Periode supercycle terjadi sejalan dengan pertumbuhan ekonomi pasca
pandemi covid-19, permintaan pun diprediksi meningkat yang notabene
membuat harga komoditas naik.
“Indonesia akan memasuki periode supercycle, di mana harga beberapa
komoditas akan naik secara signifikan, terutama komoditas dasar,
diakibatkan pertumbuhan ekonomi baru dari permintaan yang terjadi di
masa pandemi dan setelah pandemi,” jelasnya seperti dikutip dari rilis,
Kamis (8/4).
Menurut Lutfi, beberapa komoditas yang harganya naik dalam periode
supercycle tersebut adalah minyak bumi, gas alam cair (liquefied natural
gas/LNG), bijih besi, dan tembaga.
Kendati demikian, Lutfi optimistis periode supercycle kali ini akan mendatangkan dampak positif bagi perekonomian Indonesia.
“Ini bukan kali pertama Indonesia menghadapi periode supercycle.
Beberapa tahun lalu, Indonesia telah mengalami dan seperti periode
sebelumnya, periode supercycle kali ini pun diharapkan juga akan membawa
keberuntungan dan dampak positif bagi perekonomian Indonesia,”
jelasnya.
Selain supercycle, ada beberapa hal lain yang juga akan menjadi tren
perdagangan Indonesia ke depan.
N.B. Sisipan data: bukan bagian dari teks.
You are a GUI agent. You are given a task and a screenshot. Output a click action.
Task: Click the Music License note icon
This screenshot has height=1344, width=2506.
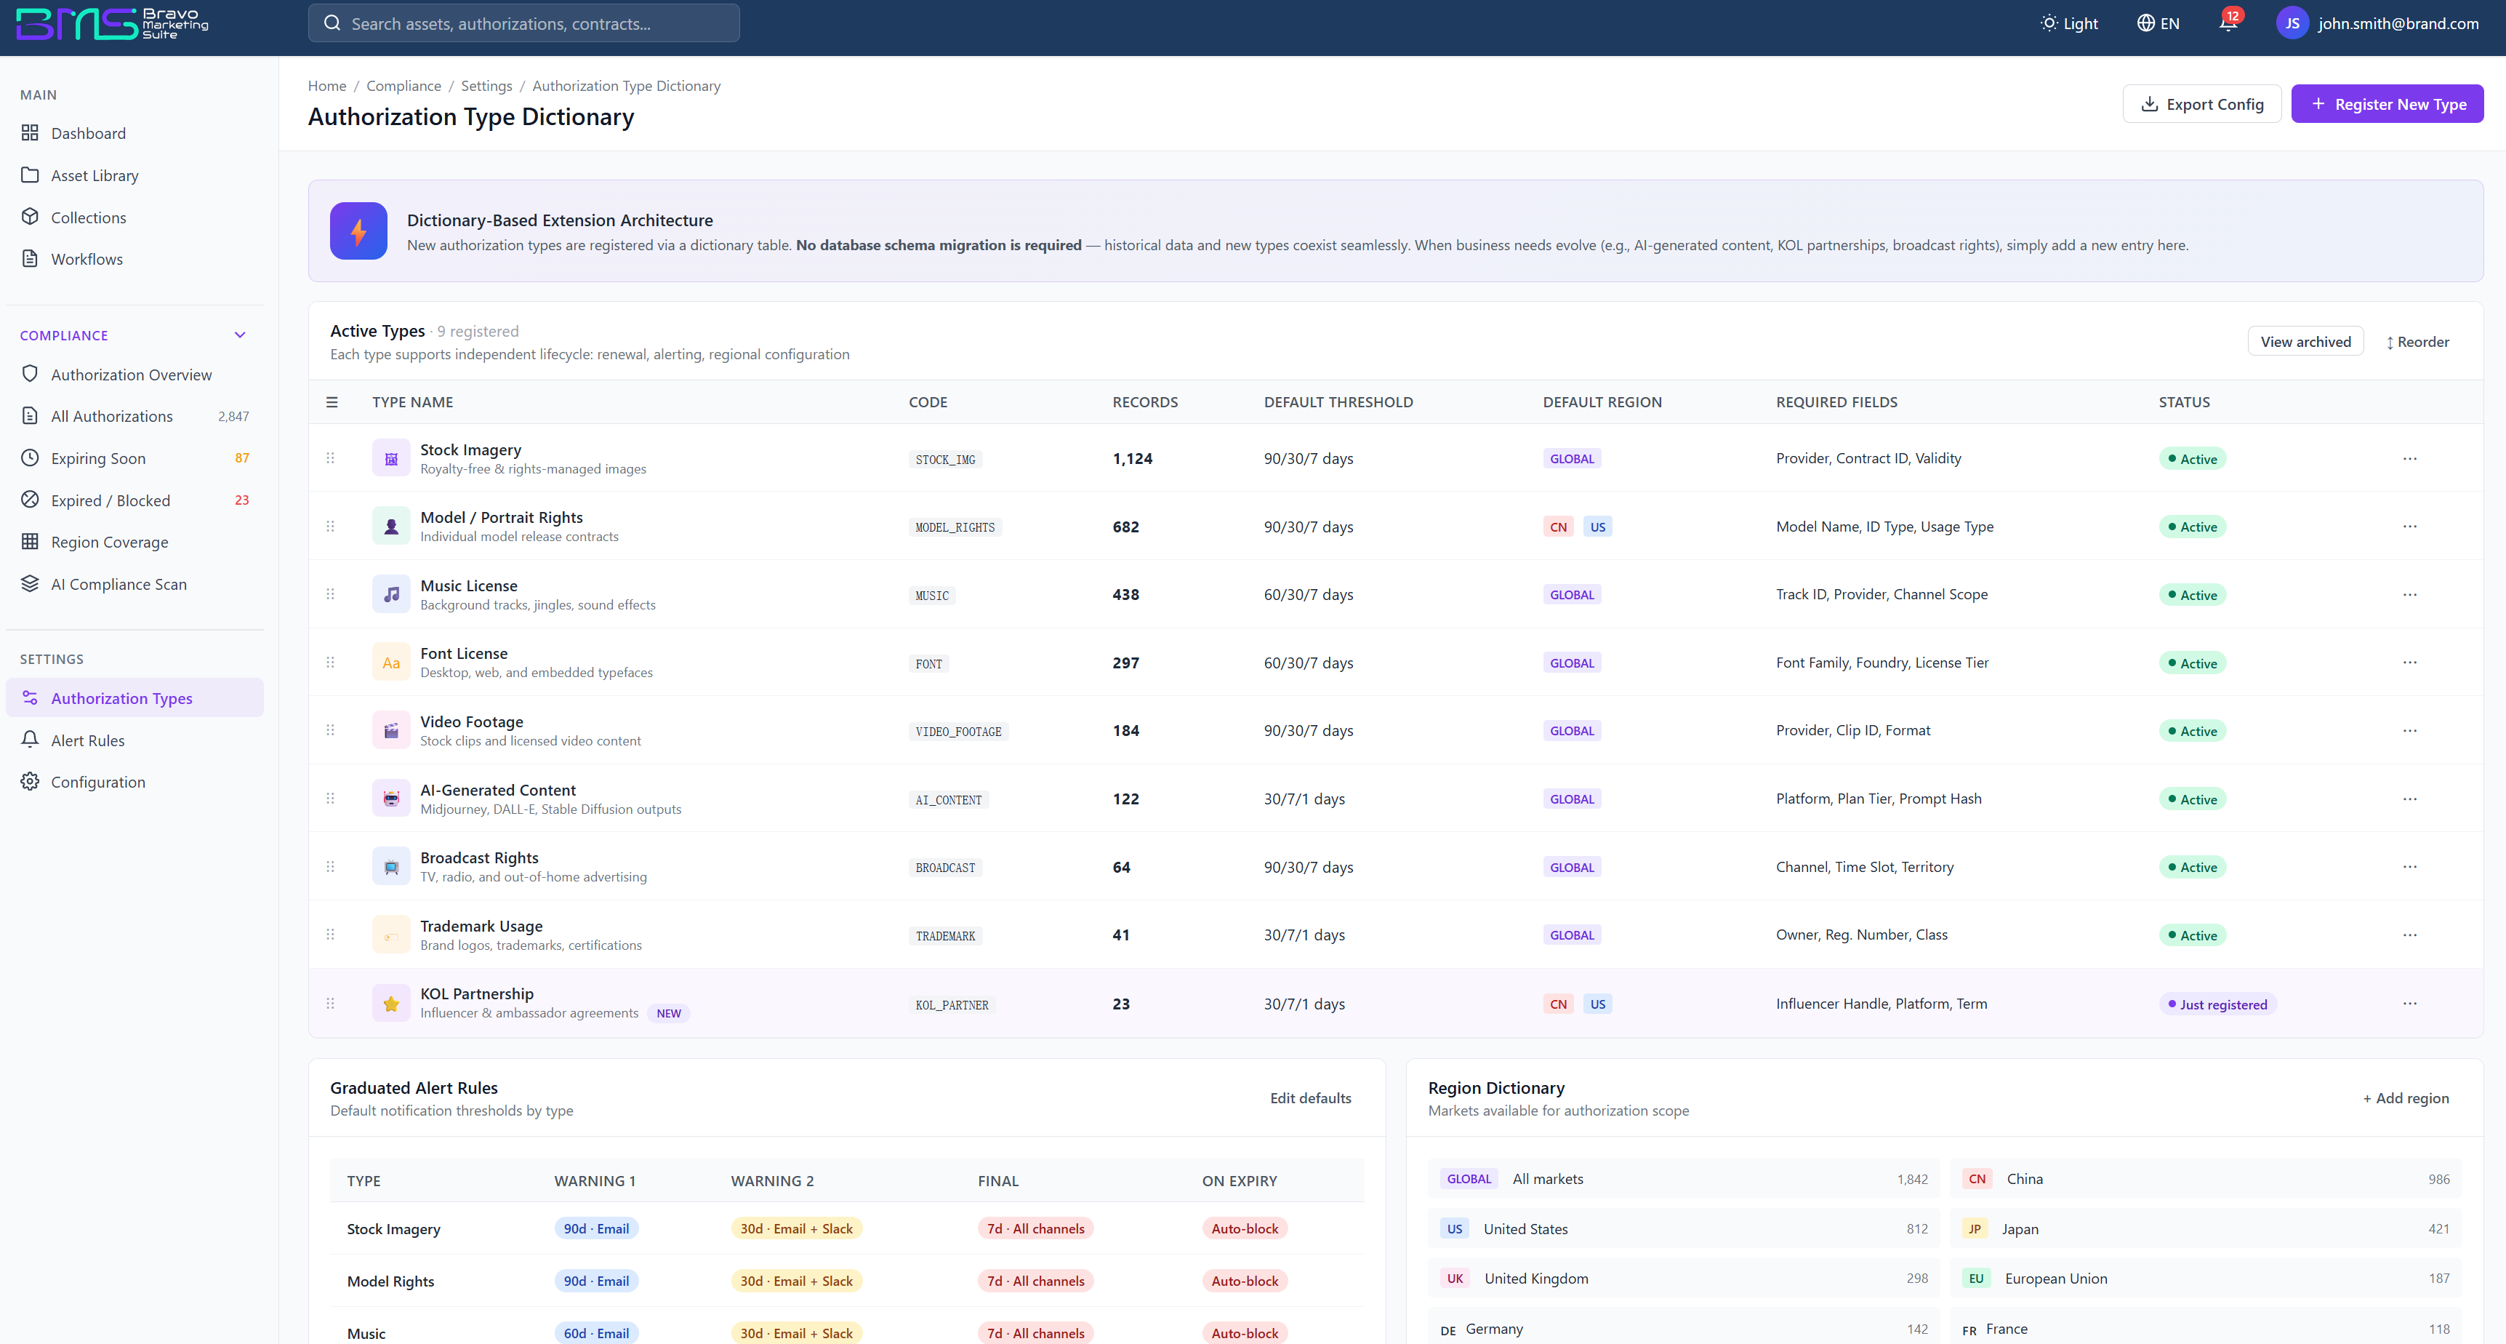391,595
Tren pertama adalah munculnya investasi
yang terjadi karena pasar yang besar.
Hal itu dapat dilihat melalui sektor otomotif yang banyak dilirik
investor karena besarnya pasar otomotif di Indonesia. Tren kedua,
komoditas dasar Indonesia memberikan keunggulan komparatif (comparative
advantage) yang baik.
Dengan memiliki keunggulan tersebut, Lutfi menilai Indonesia mampu menghasilkan barang dan jasa dengan biaya yang bersaing.
Hal ini dapat dilihat dari produksi stainless steel Indonesia yang merupakan produsen kedua terbesar di dunia.
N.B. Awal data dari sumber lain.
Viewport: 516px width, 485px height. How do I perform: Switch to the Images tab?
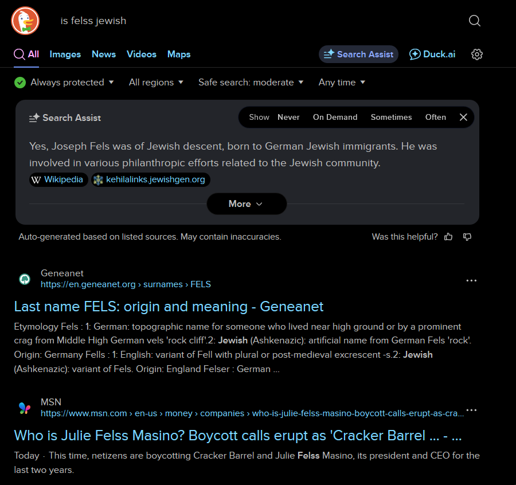(x=65, y=54)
Tren ketiga, Indonesia memiliki keunggulan komparatif yang tinggi.
Salah satu contohnya, komoditas perhiasan yang merupakan komoditas
unggulan ekspor non-migas Indonesia.
Lutfi menyebut dengan sumber daya alam dan manusia yang saling
mendukung, Indonesia mampu menghasilkan produk perhiasan berdaya saing
di pasar dunia.
Dengan keunggulan itu, Lutfi membidik beberapa negara untuk menjadi
mitra khusus Indonesia. Terutama Jepang, Amerika Serikat, dan China.
“Negara-negara tersebut tak hanya sekadar menjadi mitra dagang, tetapi
juga menjadi sumber investasi perekonomian nasional, dengan
produk-produk yang menjadi pilar utama ekspor non-migas Indonesia,”
pungkasnya.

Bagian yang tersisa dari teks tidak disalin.